For many Ottoman (era) cartography is synonymous with navigator and geographer Ahmed Muhyiddin Piri (1465–1553), better known as Piri Reis and the interactions between early modern Ottoman mapmakers and their European colleagues. The International Cartographic Association’s Commission on the History of Cartography, however, believes that the Empire’s later periods, especially the nineteenth and twentieth centuries, hitherto for many themes and regions has not received the warranted attention.
Therefore, the Commission in 2019 invited abstracts for its 8th International Symposium on “Mapping the Ottoman Realm: Travelers, Cartographers, and Archaeologists”, to be held on April 21–23, 2020 in Istanbul, under its old name Constantinople until 1922 the capital of the Ottoman Empire. As the conference title (see banner above) and the Call for Papers indicated, the symposium encouraged submissions not only on regional topographic mapping by locals and foreigners, but also and – at least to my knowledge – for the first time on the mapping of archaeological sites, landscapes, and excavations. Eventually, a total of 38 presentations passed a rigorous vetting. When presenters and delegates were eagerly looking forward to stimulating exchanges at the conference and technical visits, the sudden spread of Covid-19 forced to call off the symposium just five weeks before the opening reception. At the time of going to press it is planned to catch up on the postponed symposium by a workshop linked to the 30th International Cartographic Conference in Florence (Italy) in December 2021 - the pandemic permitting!
As it became evident that the staggered waves of the pandemic would not allow a timely rescheduling of the symposium, the decision was taken to maintain as much as possible the momentum and call upon the authors to develop their presentations into full papers. Eventually, eleven author (teams) submitted fully developed papers which are contained in this book. Although the scope of the papers by time and region stretches from sixteenth century Hungary to twenty-first century archaeology of Ottoman Jaffa, you will notice that in many papers some of the content links to the content in at least one other paper, convincingly making clear the interconnectedness of interdisciplinary cartographic research especially into nineteenth and twentieth centuries of Ottoman (era / regions) cartography.

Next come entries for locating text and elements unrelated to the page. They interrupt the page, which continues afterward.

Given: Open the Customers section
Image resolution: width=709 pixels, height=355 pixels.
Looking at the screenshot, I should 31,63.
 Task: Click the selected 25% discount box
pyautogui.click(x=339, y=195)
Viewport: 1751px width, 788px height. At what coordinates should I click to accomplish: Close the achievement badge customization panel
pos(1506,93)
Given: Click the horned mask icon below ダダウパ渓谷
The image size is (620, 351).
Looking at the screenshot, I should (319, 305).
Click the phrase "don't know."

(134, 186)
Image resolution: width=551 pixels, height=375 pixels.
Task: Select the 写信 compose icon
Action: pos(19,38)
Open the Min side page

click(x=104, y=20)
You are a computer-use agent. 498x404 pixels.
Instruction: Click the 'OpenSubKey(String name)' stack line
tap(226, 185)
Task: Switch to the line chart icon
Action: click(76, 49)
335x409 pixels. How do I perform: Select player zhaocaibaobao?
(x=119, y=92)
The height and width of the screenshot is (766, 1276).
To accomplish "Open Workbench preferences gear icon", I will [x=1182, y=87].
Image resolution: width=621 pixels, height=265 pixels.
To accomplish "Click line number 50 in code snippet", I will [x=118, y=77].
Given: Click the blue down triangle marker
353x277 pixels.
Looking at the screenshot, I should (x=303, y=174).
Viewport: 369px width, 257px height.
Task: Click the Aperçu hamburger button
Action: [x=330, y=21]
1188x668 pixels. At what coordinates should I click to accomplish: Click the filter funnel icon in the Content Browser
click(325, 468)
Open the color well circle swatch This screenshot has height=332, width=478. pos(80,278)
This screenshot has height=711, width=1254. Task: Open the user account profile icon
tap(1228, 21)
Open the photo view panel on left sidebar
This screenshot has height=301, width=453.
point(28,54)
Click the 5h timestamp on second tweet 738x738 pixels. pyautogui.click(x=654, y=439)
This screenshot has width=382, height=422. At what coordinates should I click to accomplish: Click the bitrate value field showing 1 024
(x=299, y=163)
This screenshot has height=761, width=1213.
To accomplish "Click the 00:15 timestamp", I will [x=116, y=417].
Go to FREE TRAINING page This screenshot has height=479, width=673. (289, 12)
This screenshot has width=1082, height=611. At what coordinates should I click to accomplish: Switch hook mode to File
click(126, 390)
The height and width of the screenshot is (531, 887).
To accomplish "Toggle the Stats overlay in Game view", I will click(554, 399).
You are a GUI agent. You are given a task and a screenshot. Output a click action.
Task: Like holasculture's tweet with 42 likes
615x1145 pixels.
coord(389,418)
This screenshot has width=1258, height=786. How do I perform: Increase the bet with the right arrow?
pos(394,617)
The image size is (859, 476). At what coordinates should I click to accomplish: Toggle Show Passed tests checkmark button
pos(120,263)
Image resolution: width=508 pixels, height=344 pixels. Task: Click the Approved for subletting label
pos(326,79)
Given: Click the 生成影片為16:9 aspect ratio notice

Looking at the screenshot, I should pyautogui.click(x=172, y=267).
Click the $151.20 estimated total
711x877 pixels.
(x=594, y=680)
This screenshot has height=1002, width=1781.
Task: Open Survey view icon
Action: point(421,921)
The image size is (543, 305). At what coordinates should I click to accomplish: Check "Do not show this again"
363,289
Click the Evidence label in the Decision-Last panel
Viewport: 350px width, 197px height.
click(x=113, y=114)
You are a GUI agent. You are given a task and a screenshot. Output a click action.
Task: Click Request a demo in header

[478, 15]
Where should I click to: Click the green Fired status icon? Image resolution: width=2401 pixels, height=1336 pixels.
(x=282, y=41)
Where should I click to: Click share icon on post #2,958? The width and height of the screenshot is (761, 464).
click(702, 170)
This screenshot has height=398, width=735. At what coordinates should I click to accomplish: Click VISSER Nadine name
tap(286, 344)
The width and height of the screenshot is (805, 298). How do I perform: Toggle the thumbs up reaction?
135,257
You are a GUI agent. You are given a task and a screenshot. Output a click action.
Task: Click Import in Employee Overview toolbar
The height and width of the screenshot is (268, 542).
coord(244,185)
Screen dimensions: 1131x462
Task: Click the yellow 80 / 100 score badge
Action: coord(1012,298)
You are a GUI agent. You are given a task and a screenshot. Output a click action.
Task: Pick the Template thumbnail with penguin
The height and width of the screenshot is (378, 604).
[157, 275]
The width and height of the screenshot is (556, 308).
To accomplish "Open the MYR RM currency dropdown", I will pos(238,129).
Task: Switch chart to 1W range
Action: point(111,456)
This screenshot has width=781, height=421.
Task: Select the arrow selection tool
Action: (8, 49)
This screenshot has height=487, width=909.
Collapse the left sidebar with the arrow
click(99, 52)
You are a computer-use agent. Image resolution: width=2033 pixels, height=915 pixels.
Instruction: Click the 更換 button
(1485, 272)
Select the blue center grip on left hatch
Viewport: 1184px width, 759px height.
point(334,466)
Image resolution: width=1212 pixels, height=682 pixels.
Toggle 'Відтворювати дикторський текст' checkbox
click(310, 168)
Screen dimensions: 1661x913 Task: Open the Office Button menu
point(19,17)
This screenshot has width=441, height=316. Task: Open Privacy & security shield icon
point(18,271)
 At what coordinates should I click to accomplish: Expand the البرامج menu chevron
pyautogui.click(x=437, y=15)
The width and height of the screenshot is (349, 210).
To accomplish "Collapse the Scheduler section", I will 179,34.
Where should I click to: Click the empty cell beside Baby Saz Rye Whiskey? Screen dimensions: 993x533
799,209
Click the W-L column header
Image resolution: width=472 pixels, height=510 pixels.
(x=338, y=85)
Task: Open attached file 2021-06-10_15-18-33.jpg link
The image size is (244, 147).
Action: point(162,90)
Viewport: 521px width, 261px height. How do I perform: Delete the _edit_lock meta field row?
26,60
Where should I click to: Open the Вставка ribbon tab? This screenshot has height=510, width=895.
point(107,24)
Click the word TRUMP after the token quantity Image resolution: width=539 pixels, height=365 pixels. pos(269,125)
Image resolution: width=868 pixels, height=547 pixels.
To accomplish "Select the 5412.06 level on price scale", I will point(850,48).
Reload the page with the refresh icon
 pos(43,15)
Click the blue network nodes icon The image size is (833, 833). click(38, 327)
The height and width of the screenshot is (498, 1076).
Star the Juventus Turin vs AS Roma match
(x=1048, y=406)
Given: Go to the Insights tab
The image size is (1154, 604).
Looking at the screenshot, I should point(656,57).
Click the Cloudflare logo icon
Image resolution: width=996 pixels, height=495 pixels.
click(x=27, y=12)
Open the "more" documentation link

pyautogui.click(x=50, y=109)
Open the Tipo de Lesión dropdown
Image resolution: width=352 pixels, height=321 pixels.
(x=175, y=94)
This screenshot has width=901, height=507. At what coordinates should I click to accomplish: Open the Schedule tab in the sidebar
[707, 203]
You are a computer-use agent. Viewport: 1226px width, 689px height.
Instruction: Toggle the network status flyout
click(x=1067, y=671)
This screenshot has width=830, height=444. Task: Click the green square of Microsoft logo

Although the pandemic prevented the 8th International Symposium on the History of Cartography from personally congregating on the Bosporus, I would like to express my sincere gratitude to the German Archaeological Institute, Istanbul Department, and there our local organizing partner Prof. Dr. Andreas Schachner, archaeologist and head of the department’s library, for setting up what would have been a memorable conference.
Further, I want to thank the reviewers and the authors for going through the production process of the ICA Commission on the History of Cartography’s first venture into Open Access publication. We hope that you enjoy reading the papers, will find them useful in the pursuit of your own research, and – last but not least – consider joining yourself the Commission’s future workshops or conferences.